There is a comprehensive canon on food-wine matching, but the music-wine matching is the recent trendy topic gaining attention.
Exactly 3 years before, on the 17th of March 2009, Led Zeppelin fan and viticulture expert Joe Bastianich, writer and musician Mike Edison and wine expert David Lynch organized the first of the Great Led Zeppelin Wine Match-Up in Becco Restaurant New York, where they “tasted with their ears and listened with their mouths”. The menu was prepared by chef Billy Gallagher. Every dish was matched with a Led Zeppelin song and a wine. For appetizers, “Song Remains the Same” was served with grilled squid and champagne or Gruner Veltliner. For the main dish- as expected- was “Kashmir”, served with Bistecca Alla Becco and Barolo. The night was capped with “Tangerine” and Moscato d’Asti.
Although- if we must interrupt- going from Kashmir via Barolo to Moscato d’Asti is not enough for us. Why not drink a few more glasses of Barolo during Kashmir, is what we’re trying to say.
Just as different moods are related to different types of music, the same can be said about music and wine. Winemaker Clark Smith is somebody who has a passionate interest on this subject. He recommends listening to Ella Fitzgerald Blues with Carneros Chardonnay, to the Beach Boys “California Girls” with California Chardonnay’s, Stan Getz with Chablis and the Doors “People Are Strange” with Sonoma Cabernet’s.
James Hetfield of Metallica fame believes that the songs of Iron Maiden go well with Cabernet Sauvignon. Although one need not think too much about the relationship between wine and music to say this.When you’re listening to Heavy Metal you should down the Boğazkere brother, or if you insist on foreign wines, blends of Bordeaux, Barolo’s, Australian Premium Shiraz or Shiraz-Cabernet-Sauvignon blends can work. Of course, ZZ Top and Rush will also go well with these reds. My favorite singer among the locals is Esengül, together with a good Boğazkere. And with an Öküzgözü-Boğazkere blend, Orhan Gencebay’s “My World”.
Or, if one was listening to King Crimson- say, One Time- a Kalecik Karası could be sampled, or a good Vosne Romanee. I’m just brain storming here. But it’s worth the try.
There is a famous experiment about this subject. It was sponsored by the famous Chilean wine company Montes and it’s the first experiment that researches the relationship between wine and music. The original name of the experiment is “The Effect of Background Music on the Taste of Wine”. The owner of Montes is Aurelio Montes, who uses background music during the wine making process and who is interested in Feng Shui. He is even contemplating putting song recommendations on the back labels! The study was done by Adrian North, professor of experimental psychology in the Edinburgh Heriot Watt University, on a group of 250 adults.
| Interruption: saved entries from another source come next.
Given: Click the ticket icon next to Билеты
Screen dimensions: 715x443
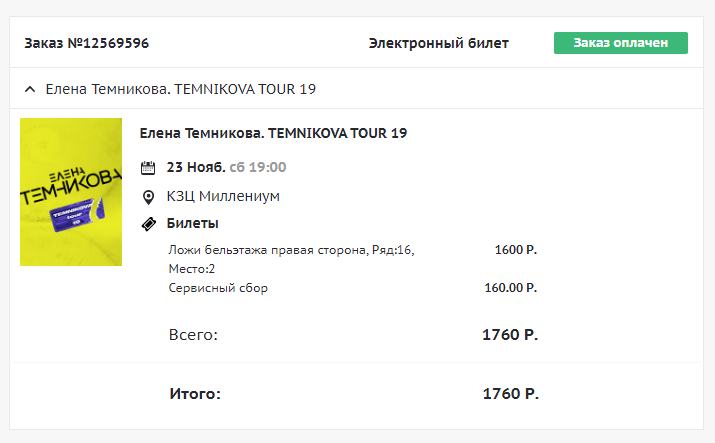Looking at the screenshot, I should (x=149, y=224).
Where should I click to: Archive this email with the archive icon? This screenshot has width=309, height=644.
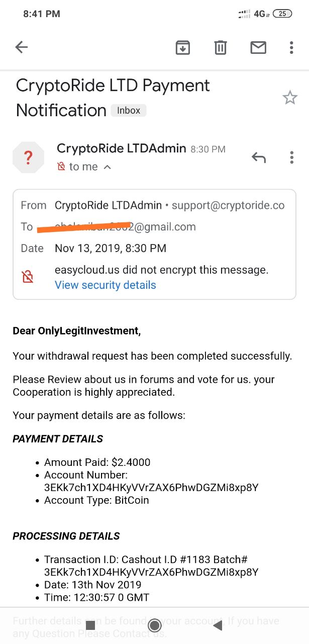[182, 47]

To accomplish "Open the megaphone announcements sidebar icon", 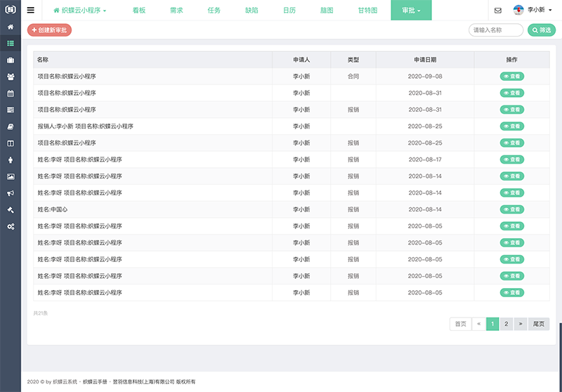I will click(10, 193).
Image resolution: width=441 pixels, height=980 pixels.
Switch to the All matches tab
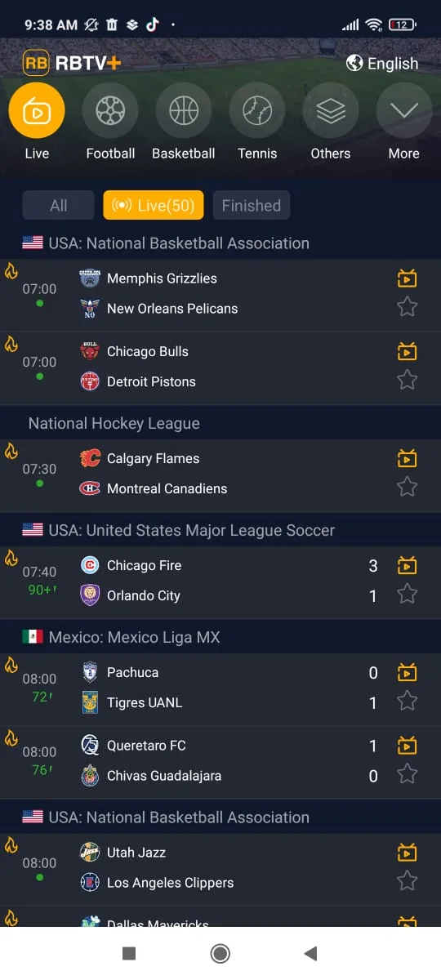click(59, 206)
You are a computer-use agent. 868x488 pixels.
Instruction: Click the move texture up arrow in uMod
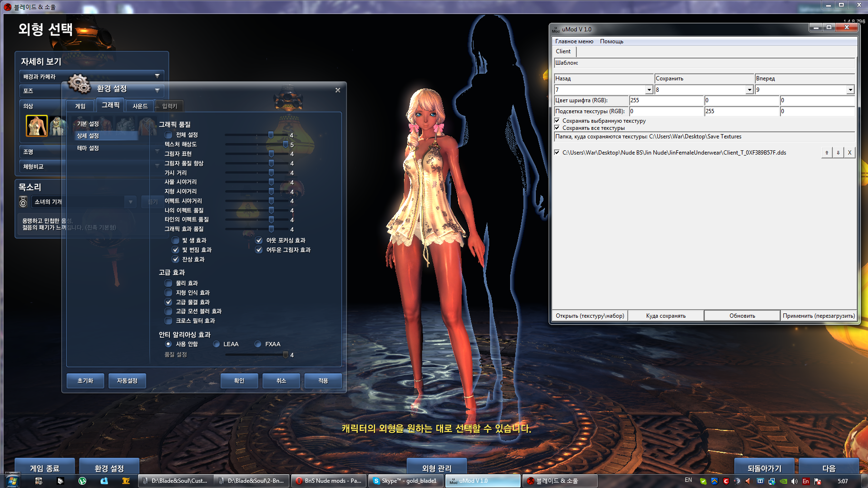pyautogui.click(x=827, y=153)
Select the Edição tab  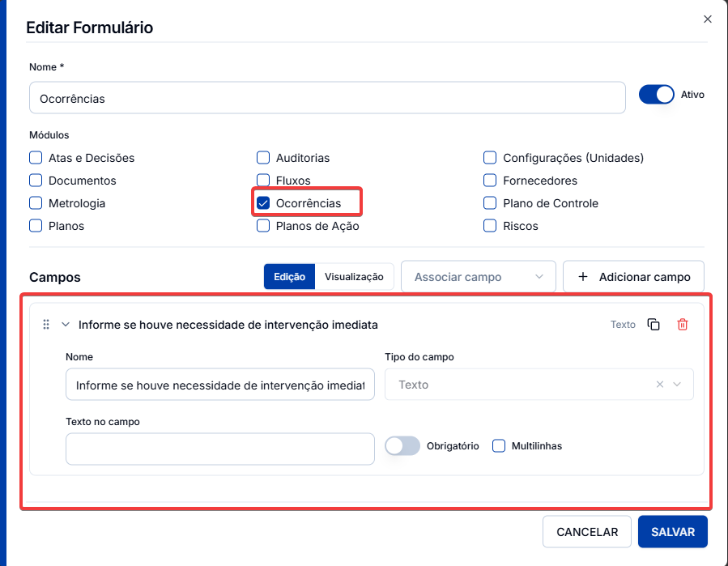tap(289, 277)
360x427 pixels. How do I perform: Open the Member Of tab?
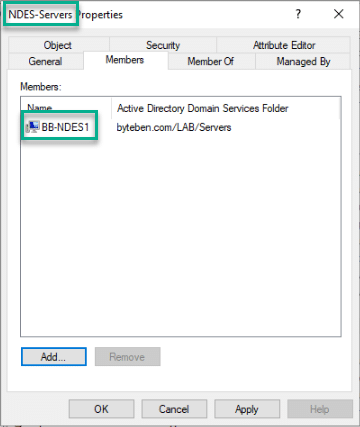point(211,61)
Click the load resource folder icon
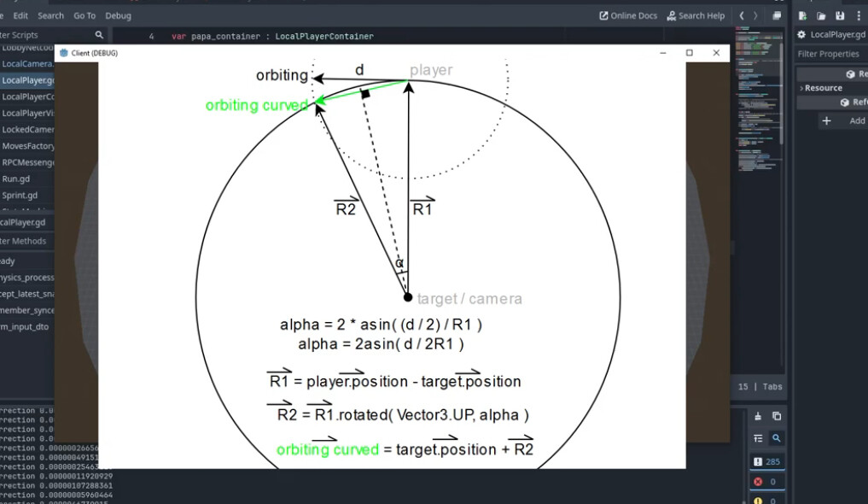868x504 pixels. [821, 15]
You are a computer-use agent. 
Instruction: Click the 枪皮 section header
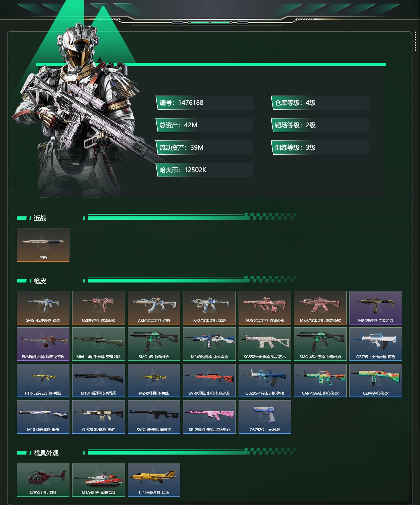click(x=40, y=281)

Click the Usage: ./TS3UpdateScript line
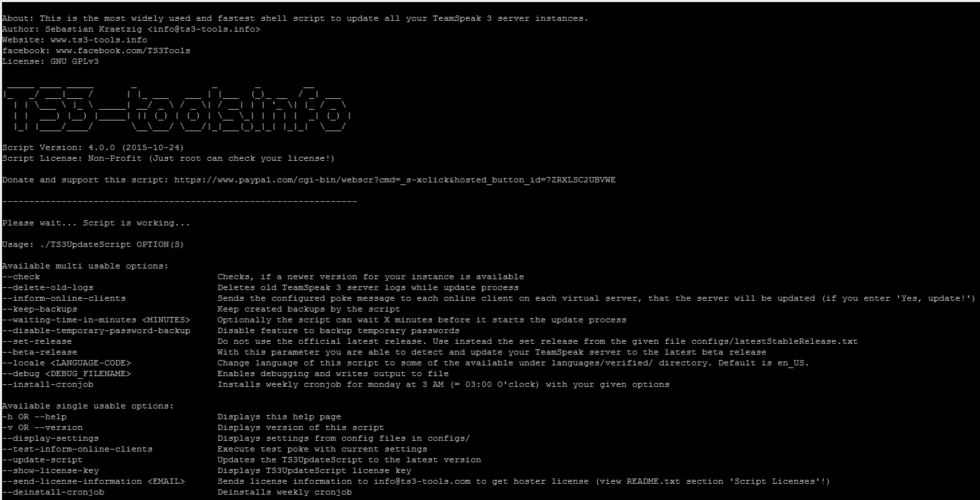click(93, 245)
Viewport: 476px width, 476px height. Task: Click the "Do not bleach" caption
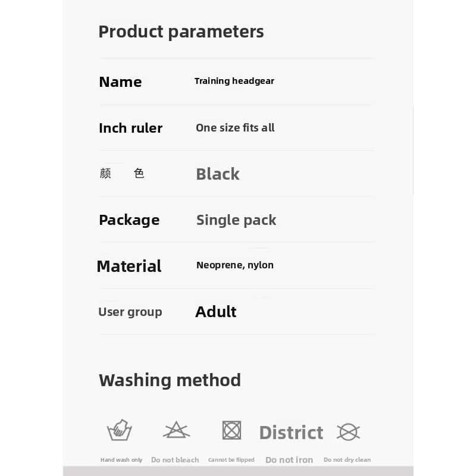tap(175, 460)
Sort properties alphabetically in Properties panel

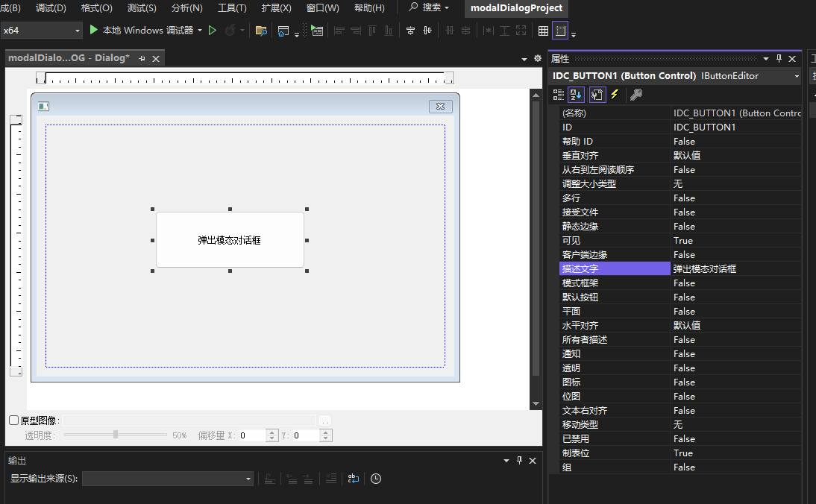click(575, 94)
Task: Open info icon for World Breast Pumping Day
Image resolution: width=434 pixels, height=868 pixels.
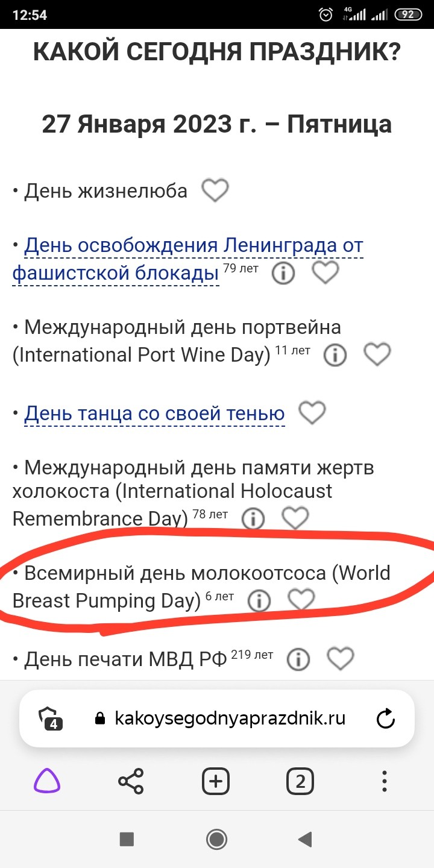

Professor North determined that listening to Carmina Burana while drinking Montes Cabernet Sauvignon increased the effect of the wine by 60 percent, compared to drinking it without music. Listening to Blondie’s Atomic makes the Montes Chardonnay taste even better, apparently! Although even looking at your muddy shoes while listening to Blondie would make you perceive them to be clean, if you ask me.
If this experiment is taken seriously, wine companies may start considering playing music during tastings. Even if you make a bad Cabernet, as long as you pipe Carmina Burana at elevator-music volume, you can subliminally influence tasters and see that the wines grade increases! If that is not enough, crank up Jimi Hendrix’s “All Along the Watchtower”. Lionel Ritchie’s “Easy” goes well with Merlot for example. If you like Syrah, listen to Vangelis’s “Chariots of Fire”. No joke! I’m just quoting the results of the experiment. Just ask Professor North.
If you ask whether it is more important to listen to music to taste the wine better, or to taste the wine to listen to music better; I would say the latter. I like wine, but not as much as I like music brother!